CPM aims to eliminate such variance by streamlining and integrating the technologies used by different departments for different processes.

Corporate Performance Management & Growth Kamran on 26 Dec 2007

CPM System Upclose

Corporate Performance Management (CPM) system consists of the following elements:

  1. A Strategic Plan.
  2. An inventory of budgeting, forecasting, planning, reporting and measurement tools available.
  3. Integration of those tools in a way to help reach the Strategic Planning goals.
  4. An inventory of internal and external resources.
  5. A method to relate the allocation of those resources to the Strategic Plan so that the managers can decide which actions to take to implement the plan.
  6. A feedback loop from the operational units back to the line management and all the way up to the strategic planners.

The major emphasis is to close the gap between strategic planning and policy execution so the planning will not remain as a mere theoretical exercise.

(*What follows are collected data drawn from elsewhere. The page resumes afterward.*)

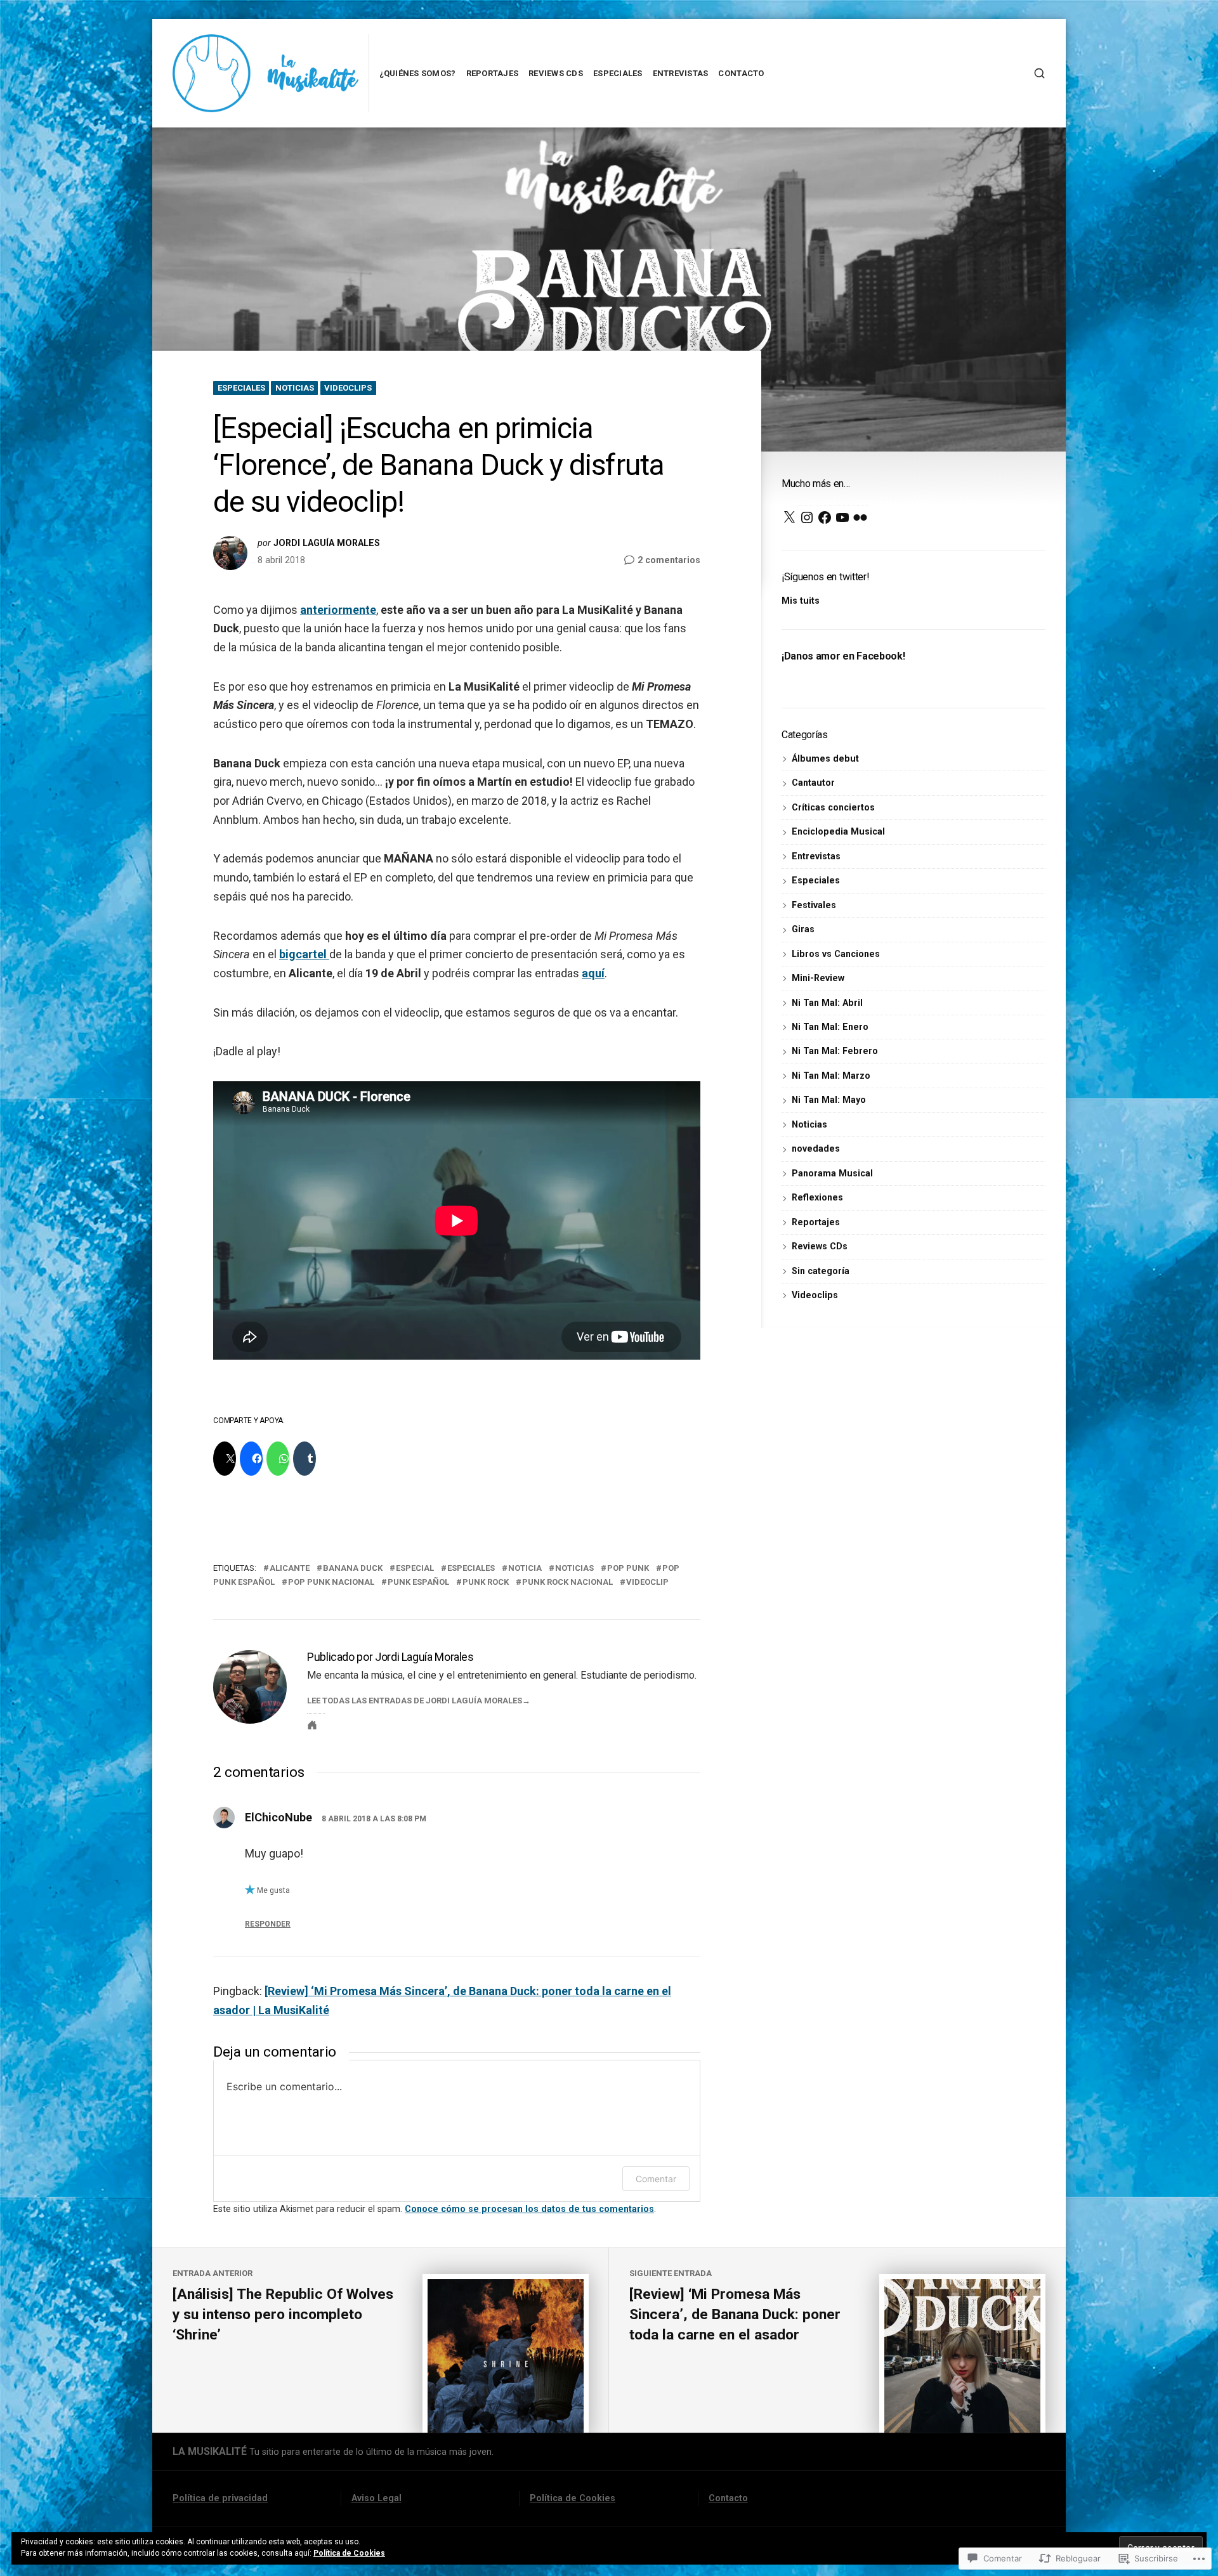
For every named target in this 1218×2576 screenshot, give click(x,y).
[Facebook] (824, 517)
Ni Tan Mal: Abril (827, 1003)
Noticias (294, 388)
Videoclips (348, 388)
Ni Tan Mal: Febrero (835, 1051)
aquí (593, 973)
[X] (789, 517)
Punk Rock (485, 1582)
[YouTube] (842, 517)
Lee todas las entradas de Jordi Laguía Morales (414, 1700)
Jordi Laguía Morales (326, 543)
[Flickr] (860, 517)
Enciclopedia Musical (838, 831)
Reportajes (492, 73)
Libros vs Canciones (836, 954)
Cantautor (813, 782)
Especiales (618, 73)
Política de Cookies (572, 2498)
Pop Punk (628, 1568)
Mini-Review (818, 978)
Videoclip (647, 1582)
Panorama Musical (832, 1173)
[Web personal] (312, 1725)
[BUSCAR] (1039, 73)
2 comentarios (669, 561)
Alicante (290, 1568)
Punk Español (418, 1582)
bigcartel (304, 954)
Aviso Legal (376, 2498)
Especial (415, 1568)
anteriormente (338, 609)
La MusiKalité (210, 2451)
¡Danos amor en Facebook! (843, 656)
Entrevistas (681, 73)
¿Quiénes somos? (417, 73)
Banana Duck (353, 1568)
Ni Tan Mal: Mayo (829, 1100)
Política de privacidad (220, 2498)
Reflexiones (817, 1197)
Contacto (741, 73)
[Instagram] (807, 517)
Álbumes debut (825, 758)
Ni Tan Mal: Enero (830, 1027)
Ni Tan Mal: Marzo (831, 1075)
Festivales (814, 905)
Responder (268, 1924)
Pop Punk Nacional (331, 1582)
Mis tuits (801, 600)
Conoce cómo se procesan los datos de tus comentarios (529, 2209)
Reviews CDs (555, 73)
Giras (803, 929)
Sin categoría (820, 1271)
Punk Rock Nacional (567, 1582)
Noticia (525, 1568)
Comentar (656, 2178)
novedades (816, 1148)
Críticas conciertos (833, 807)
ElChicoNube (278, 1817)
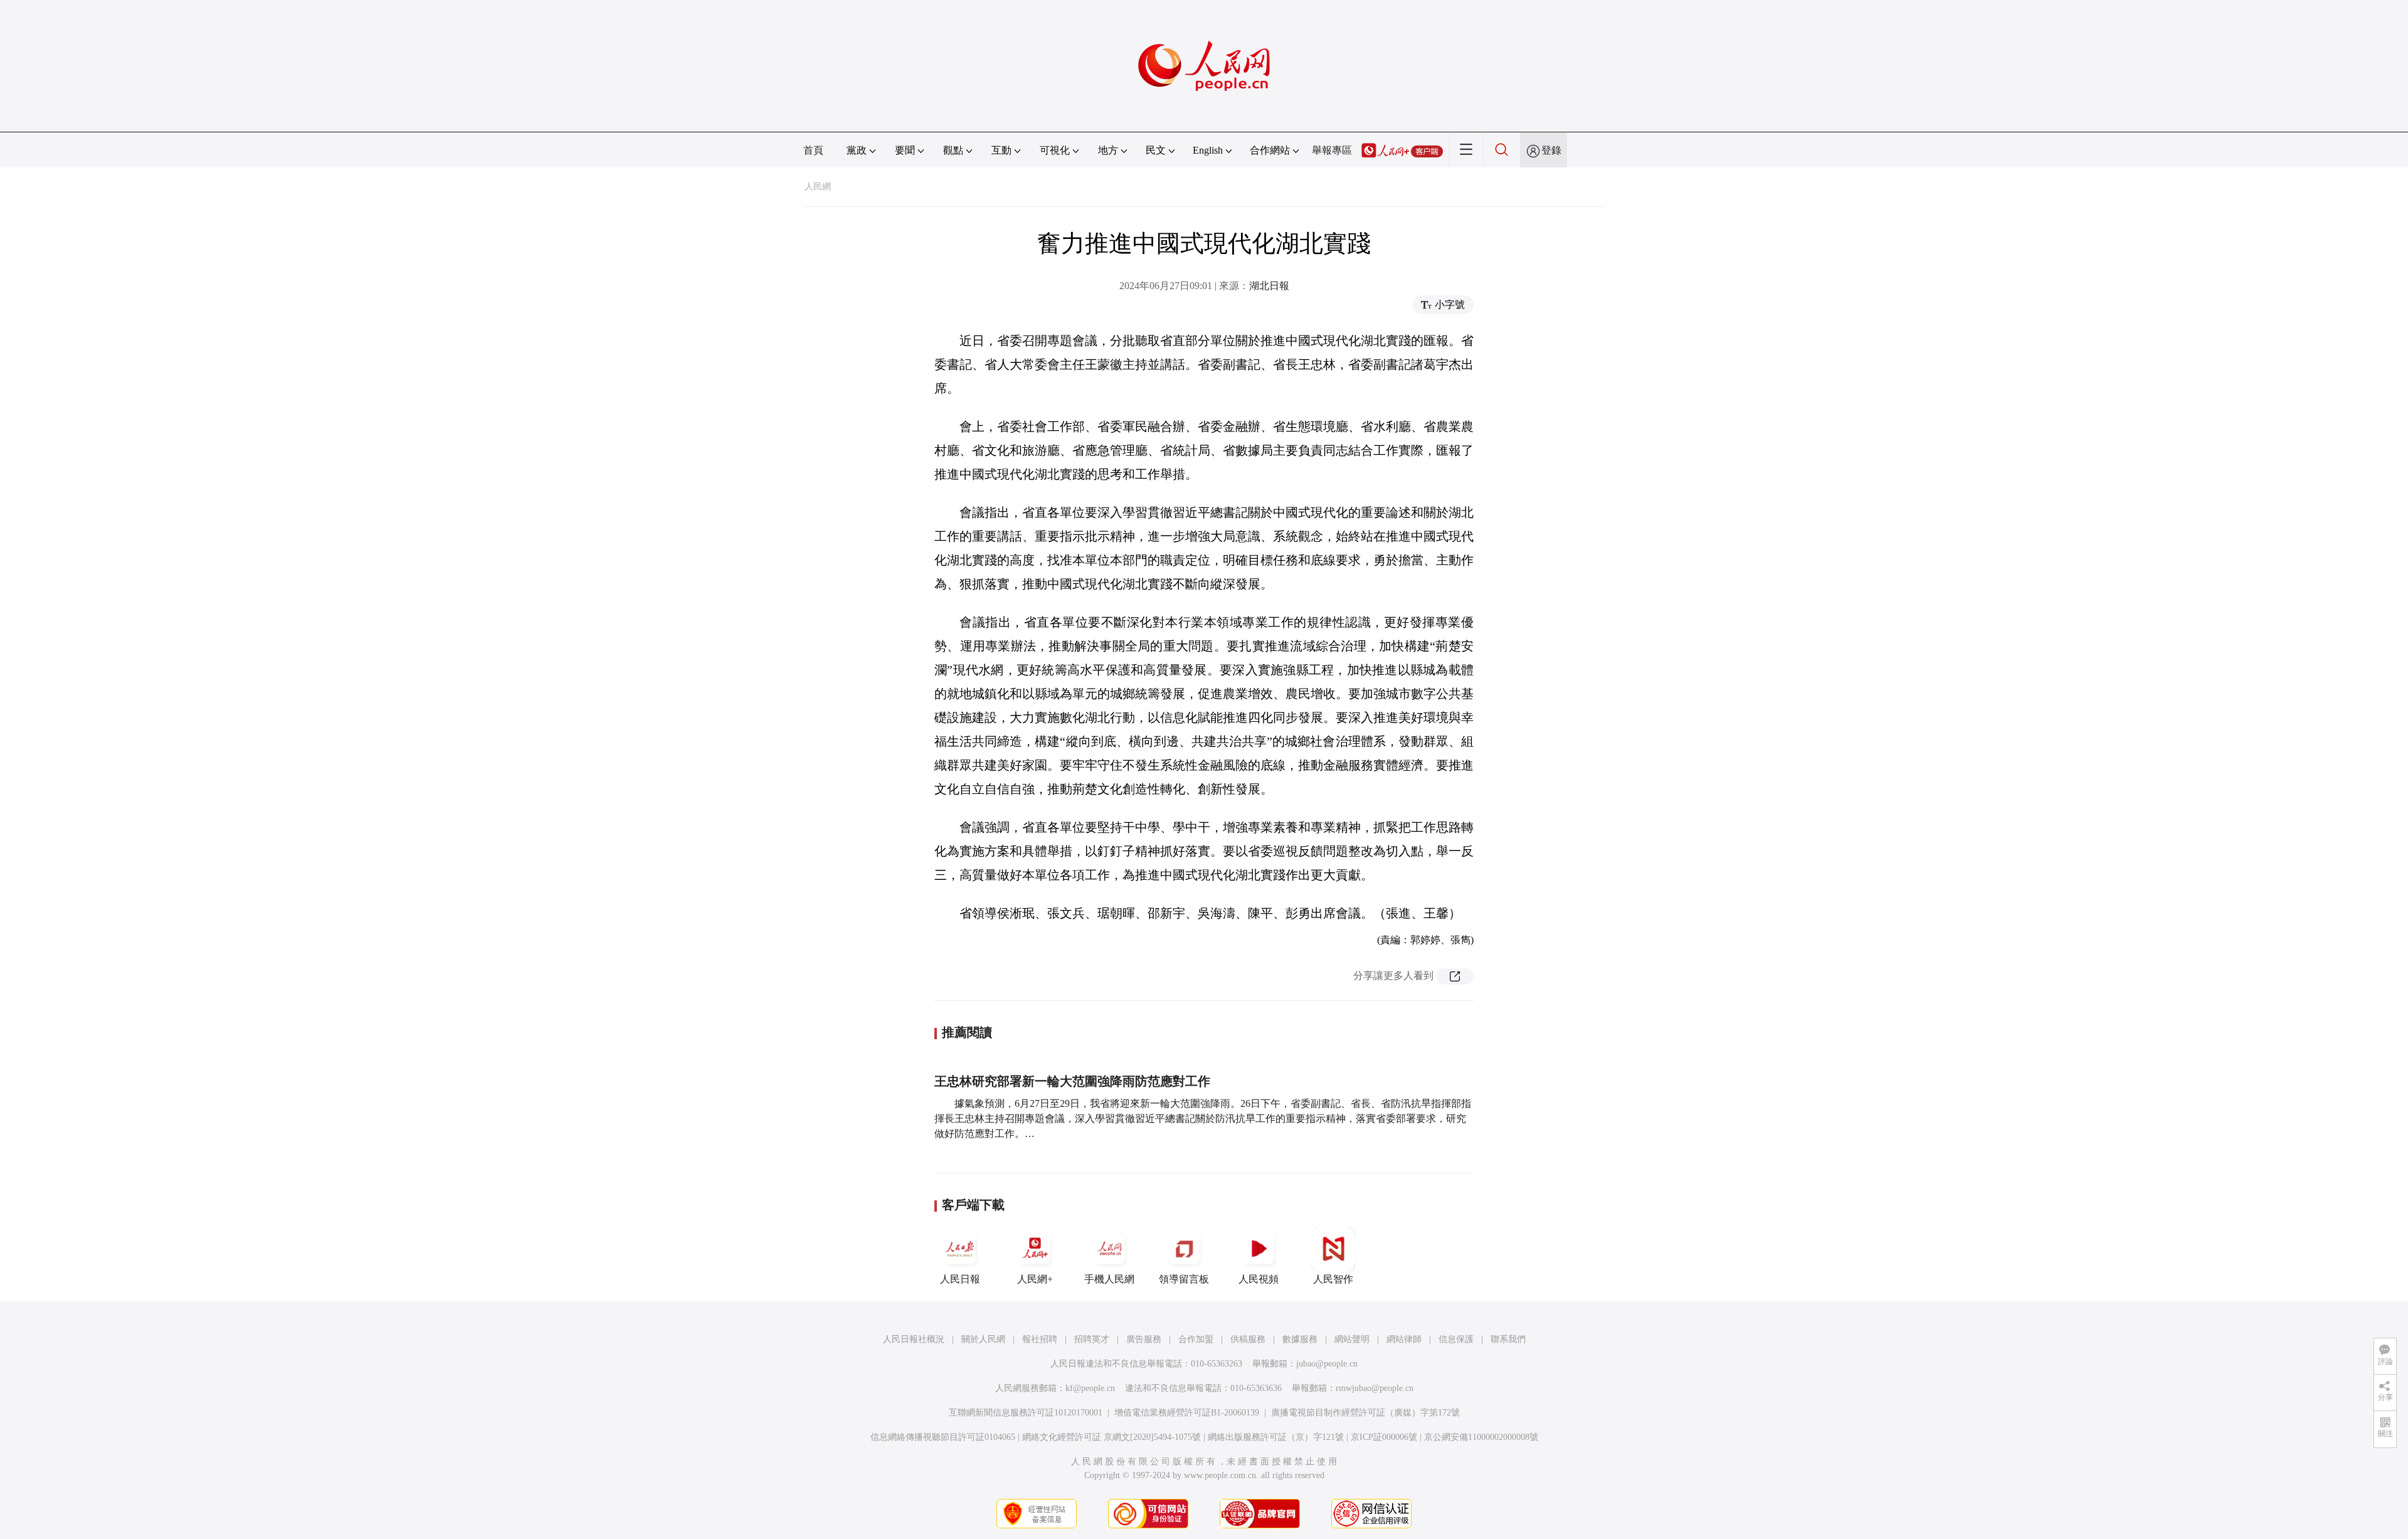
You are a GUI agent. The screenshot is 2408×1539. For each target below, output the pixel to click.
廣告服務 (1143, 1339)
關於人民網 (983, 1339)
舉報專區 (1332, 150)
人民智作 (1333, 1279)
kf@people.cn (1090, 1388)
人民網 (818, 186)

CPM tries to go beyond the traditional financial reporting of (for example) same-store sales figures a year apart, or similar metrics showing the annual changes in selected variables.

Such measurements are crucial but in themselves that do shed any light on the actual practices that create such changes.

CPM aims to address not only the end result of the change but its causes as well.

Corporate Performance Management & Growth Kamran on 25 Dec 2007

Components of a CPM System

A Corporate Performance Management (CPM) system brings a comprehensive approach to business processes.

It uses a wide variety of components including Economic Value Added (EVA) based measurements; different kinds of business methodologies including scorecards, activity-based measurements, etc.

CPM synthesizes a number of “best practices” and newest technologies to come up with and implement the best strategic plan for a given business.

As a self-contained system, CPM employs a Closed-Loop Process which begins with an assessment of the business’s mission and goals, which goals it wants to achieve and when, which resources should be allocated for which programs, the identity, needs and interests of the stakeholders, etc.

Then comes monitoring of the implementation and the collection of specific metrics.

This loop is closed with an evaluation of the measurements and re-assessment of the organization’s main goals, operational targets, and processes.

Gartner reports that 40% of the organizations will implement CPM within the next 3 years and they will have a significant performance advantage over those that don’t.

Corporate Performance Management & Growth Kamran on 25 Dec 2007

Corporate Performance Management (CPM) - An Intro

Corporate Performance Management (CPM) is a management approach that encompasses all “the methodologies, metrics, processes and systems used to monitor and manage the business performance of an enterprise,” according to the management research and consultancy firm Gartner that came up with the concept.

It is basically yet another but effective and sophisticated tool to increase business productivity and profits.

CPM is the direct descendant of other platforms and management tools that were developed in the past like the “Decision Support Systems” of the ’70s, “Executive Information Systems” (EIS) of the ’80s, and the “Business Intelligence” (BI) model of the ’90s.

One thing that separates CPM from other business performance platforms is its focus on strategic planning and deployment.

“How can a business organization draw up a Strategic Plan and execute it with success?” That’s the chief focus of CPM in a nutshell.